An LLM answers questions. An agent gets things done.

What an agent is

An agent is an LLM working in a loop to solve a task using tools.

A plain LLM reads your message and writes back — one response, done. An agent keeps going: it plans steps, calls tools (read a file, run a build, check test results), reads the output, and decides what to do next. The loop runs until the task is complete or it gets stuck.

One important thing to understand: an agent has no inherent memory. Every time you send a message, the model reads the current conversation, responds, and ceases to exist. The next message, it starts fresh. The only reason it appears to remember is that the framework re-sends the full context — history, files, tool instructions — on every call.

Remove the context and you lose the memory.

The three pillars

Every agentic setup has three components, and the quality of your results depends on all three:

Context — everything the model can see: your instructions, the codebase, the spec files, MCP outputs. This is the biggest lever and the main focus of this workshop.

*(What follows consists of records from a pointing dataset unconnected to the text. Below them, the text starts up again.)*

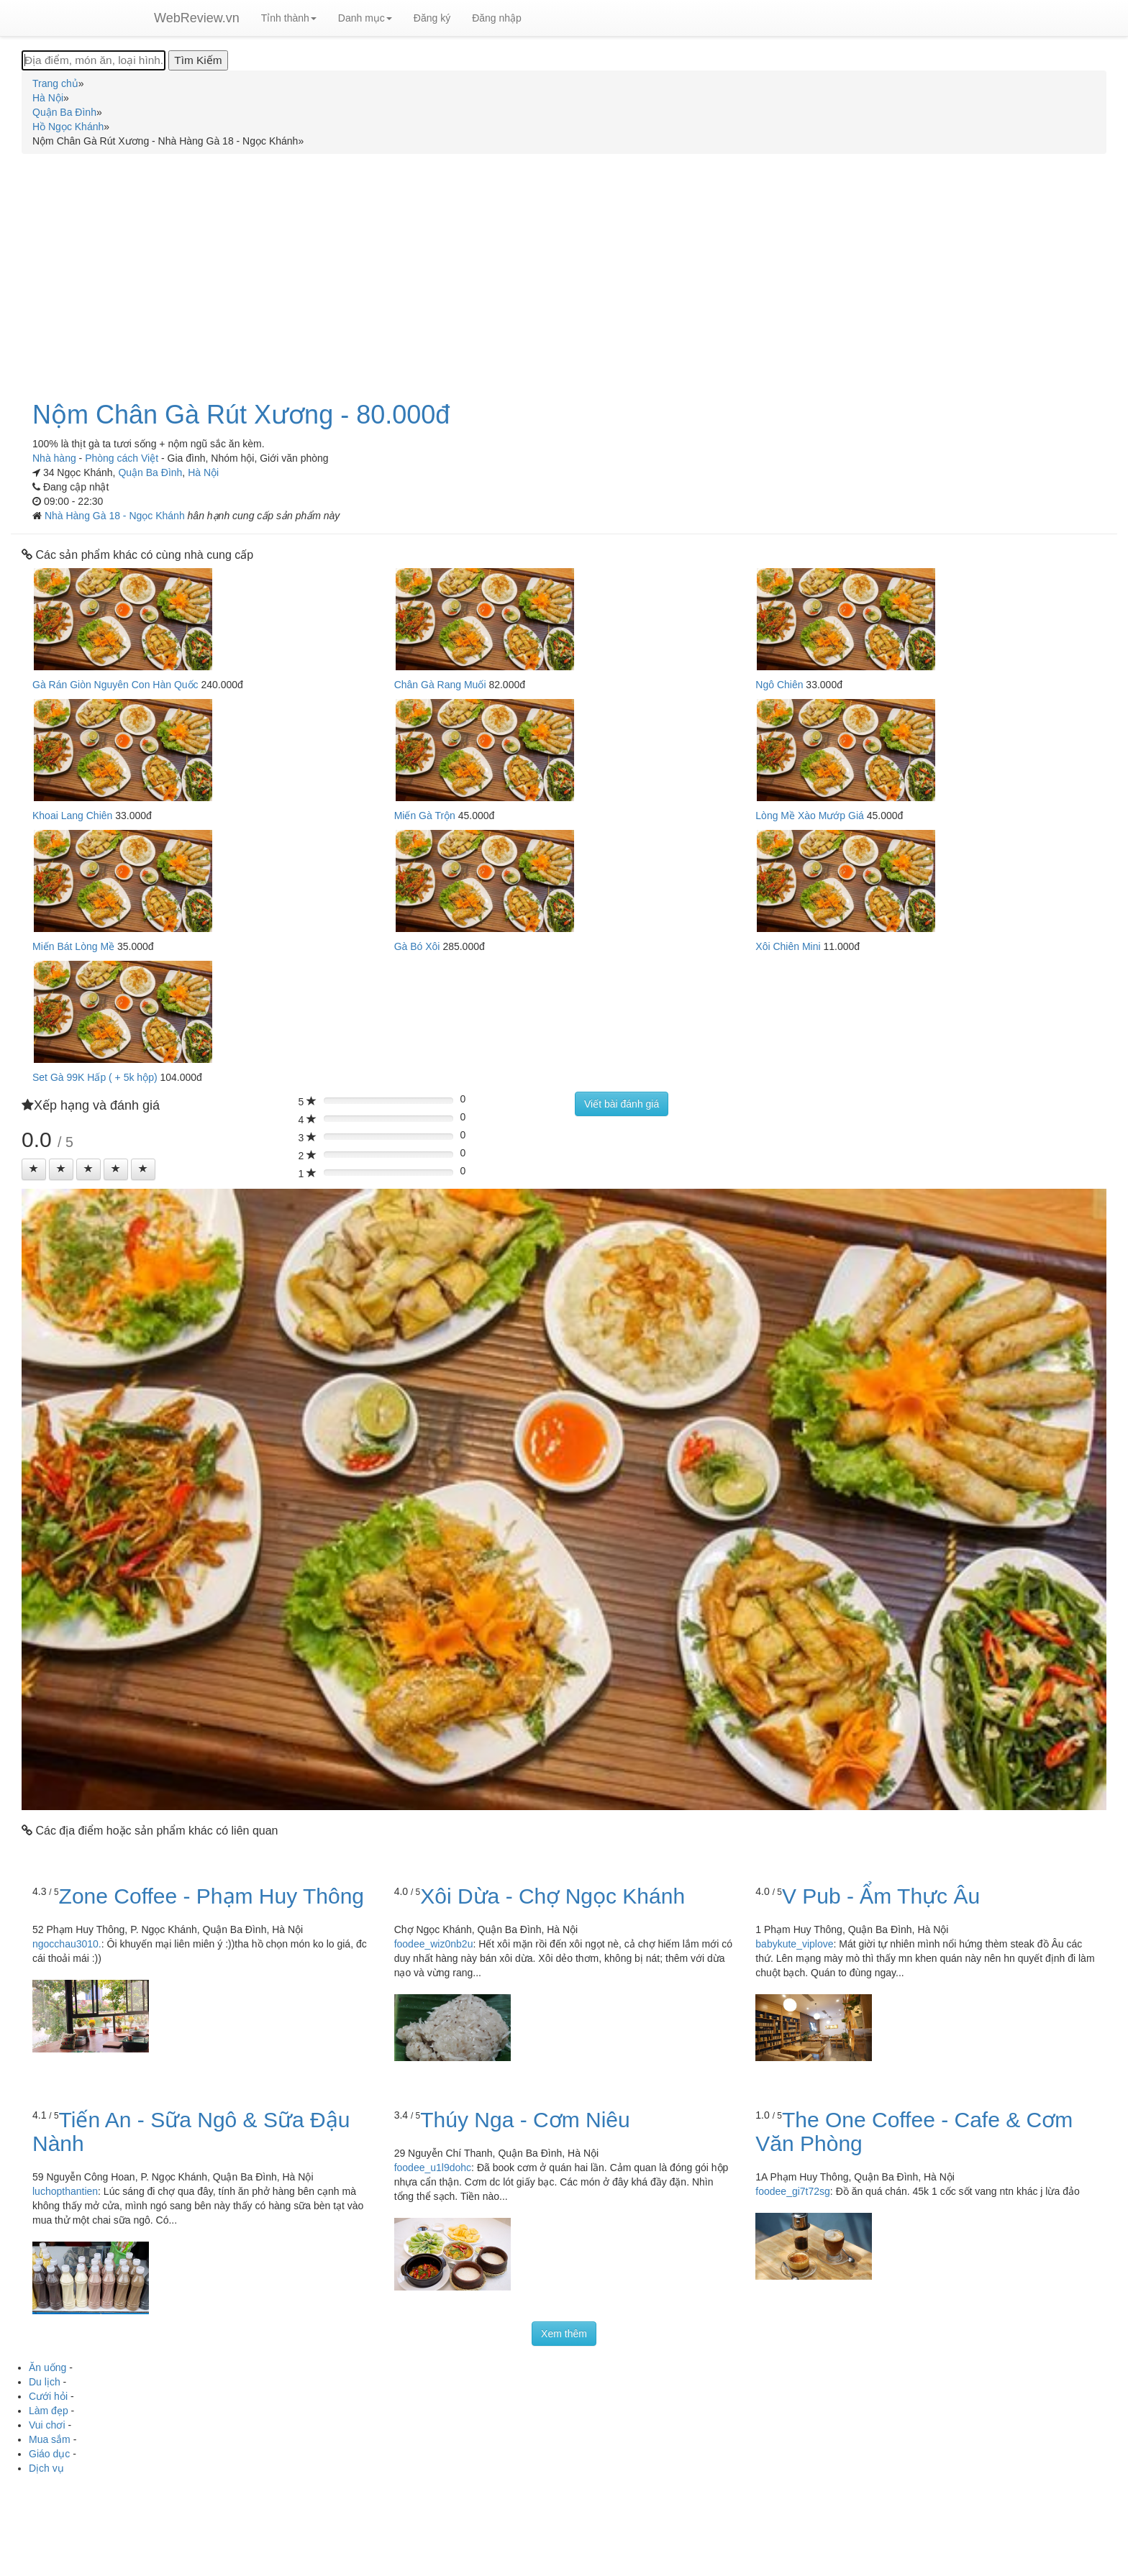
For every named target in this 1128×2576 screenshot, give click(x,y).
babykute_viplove (794, 1944)
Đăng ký (432, 18)
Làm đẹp (48, 2410)
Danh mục (365, 18)
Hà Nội (203, 472)
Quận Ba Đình (150, 472)
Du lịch (44, 2382)
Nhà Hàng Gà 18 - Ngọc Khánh (116, 515)
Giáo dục (49, 2453)
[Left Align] (34, 1169)
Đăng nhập (497, 18)
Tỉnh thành (289, 18)
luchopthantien (65, 2191)
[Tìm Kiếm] (197, 60)
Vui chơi (47, 2425)
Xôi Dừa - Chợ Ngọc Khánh (552, 1896)
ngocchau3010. (66, 1944)
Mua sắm (49, 2439)
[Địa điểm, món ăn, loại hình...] (93, 60)
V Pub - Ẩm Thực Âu (881, 1896)
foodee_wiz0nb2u (433, 1944)
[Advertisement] (564, 269)
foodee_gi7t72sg (792, 2191)
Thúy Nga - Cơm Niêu (524, 2120)
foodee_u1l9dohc (432, 2167)
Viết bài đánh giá (621, 1104)
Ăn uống (47, 2367)
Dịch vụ (46, 2468)
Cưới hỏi (48, 2396)
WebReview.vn (197, 18)
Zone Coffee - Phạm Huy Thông (211, 1896)
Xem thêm (564, 2333)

Model — the weights doing the predicting. Opus 4.7 for deep research, Sonnet 4.6 as a daily driver. Different tasks warrant different models.

Harness — the runtime around the agent: Cursor, Claude Code, GitHub Copilot, Codex. It decides what tools are available, how the approval gates work, and what the agent can and cannot do.

Why the same prompt gives different results in different tools

If you've ever tried a prompt in ChatGPT, then tried the same prompt in Cursor and got a completely different result — this is why. The harness changes what tools are available. The harness changes what context is loaded. A different harness may even use a different model. You changed all three pillars at once.

Your job in this workshop

You are not the typist. You are the architect.

You decide what context the agent gets. You choose which model fits the moment. You configure the harness with the right tools. You review the output and push back when it's wrong.

The agent writes the code. You own the result.